Ah sorry for giving conflicting advice! I think it would be best to exercise as interesting type hierarchies as we can (including weirdly deep ones) so I think it'd be better to skip the *.wast-based limits. That being said if you'd prefer to get something working first I'm definitely ok having a follow-up issue for this.

Wasmtime GitHub notifications bot (Jul 29 2022 at 18:28):

dicej created PR review comment:

Ugh, https://github.com/bytecodealliance/wasmtime/commit/8fceba5be1f00c72582b5deaf6b490e421dfc887 didn't really address the issue anyway, so I'll try your approach.

Wasmtime GitHub notifications bot (Jul 29 2022 at 18:28):

dicej submitted PR review.

Wasmtime GitHub notifications bot (Jul 29 2022 at 19:50):

dicej submitted PR review.

Wasmtime GitHub notifications bot (Jul 29 2022 at 19:50):

dicej created PR review comment:

I'm not sure how to do that, given that we can't create an instance of Val without first getting the Types from a Func from an Instance, and the fuzzer has no way to do that.

Wasmtime GitHub notifications bot (Jul 29 2022 at 19:54):

dicej created PR review comment:

I guess I do know a way -- I used to have a Value enum in generator::component_types which could be constructed independently and then later converted to a Val when the Type was available.
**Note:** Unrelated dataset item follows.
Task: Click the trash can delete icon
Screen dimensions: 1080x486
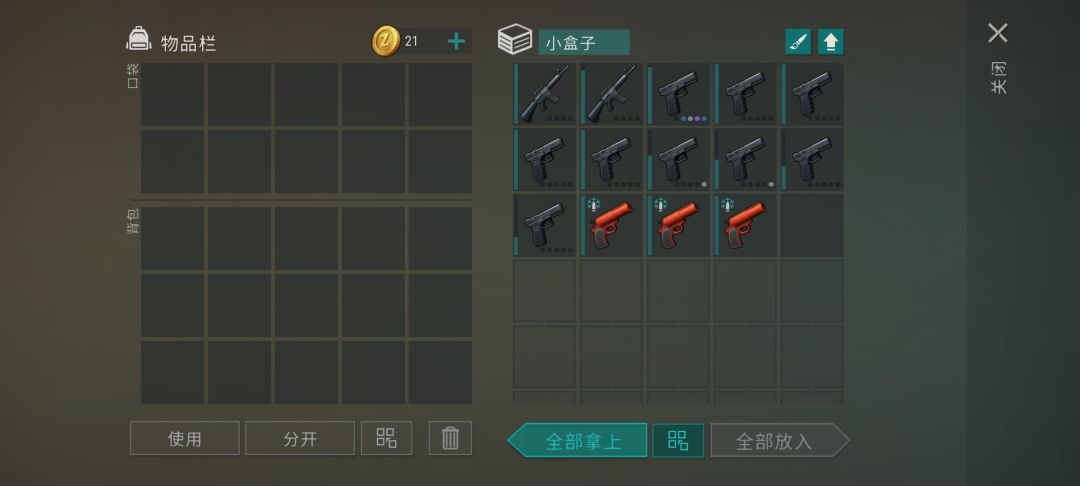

I had removed that because it was redundant in the current approach, but I could restore it.

Wasmtime GitHub notifications bot (Jul 29 2022 at 19:54):

dicej submitted PR review.

Wasmtime GitHub notifications bot (Jul 29 2022 at 20:04):

dicej submitted PR review.

Wasmtime GitHub notifications bot (Jul 29 2022 at 20:04):

dicej created PR review comment:

@alexcrichton How strongly do you feel about this? I think it would require adding a substantial amount of code.

Wasmtime GitHub notifications bot (Jul 29 2022 at 21:37):

dicej updated PR #4537 from component-fuzz-generator to main.
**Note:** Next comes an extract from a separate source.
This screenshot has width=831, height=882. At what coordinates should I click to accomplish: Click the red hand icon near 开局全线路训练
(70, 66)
Wasmtime GitHub notifications bot (Jul 29 2022 at 22:44):

dicej updated PR #4537 from component-fuzz-generator to main.

Wasmtime GitHub notifications bot (Jul 29 2022 at 22:44):

dicej submitted PR review.

Wasmtime GitHub notifications bot (Jul 29 2022 at 22:44):

dicej created PR review comment:

This wasn't too painful to address. See my latest commit.

Wasmtime GitHub notifications bot (Aug 01 2022 at 15:45):

dicej updated PR #4537 from component-fuzz-generator to main.
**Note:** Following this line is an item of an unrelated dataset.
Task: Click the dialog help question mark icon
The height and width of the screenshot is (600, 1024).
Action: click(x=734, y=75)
Wasmtime GitHub notifications bot (Aug 01 2022 at 15:55):

alexcrichton created PR review comment:

Given recent spec clarifications it's ok for thi sto have 0 flags, so I think it's ok to remove the "non empty" part here

Wasmtime GitHub notifications bot (Aug 01 2022 at 15:55):

alexcrichton created PR review comment:

I think we'll want to allow this to have zero fields as well as Flags below to exercise the zero-size case.

Wasmtime GitHub notifications bot (Aug 01 2022 at 15:55):

alexcrichton submitted PR review.

Wasmtime GitHub notifications bot (Aug 01 2022 at 15:55):

alexcrichton created PR review comment:

Similar to the cases below I think that we'll want to remove this to allow testing zero-sized tuples as well.

Wasmtime GitHub notifications bot (Aug 01 2022 at 15:55):

alexcrichton created PR review comment:

Ah sorry I forgot to review this in the initial first pass. We won't want to have this implementation though because the IntoComponentFunc impl is only intended for host functions where the component-type of the function can be statically inferred. As you have probably surmised with the lock/etc in typechecking for these functions the "dynamic" interface here doesn't really match the interface for static functions.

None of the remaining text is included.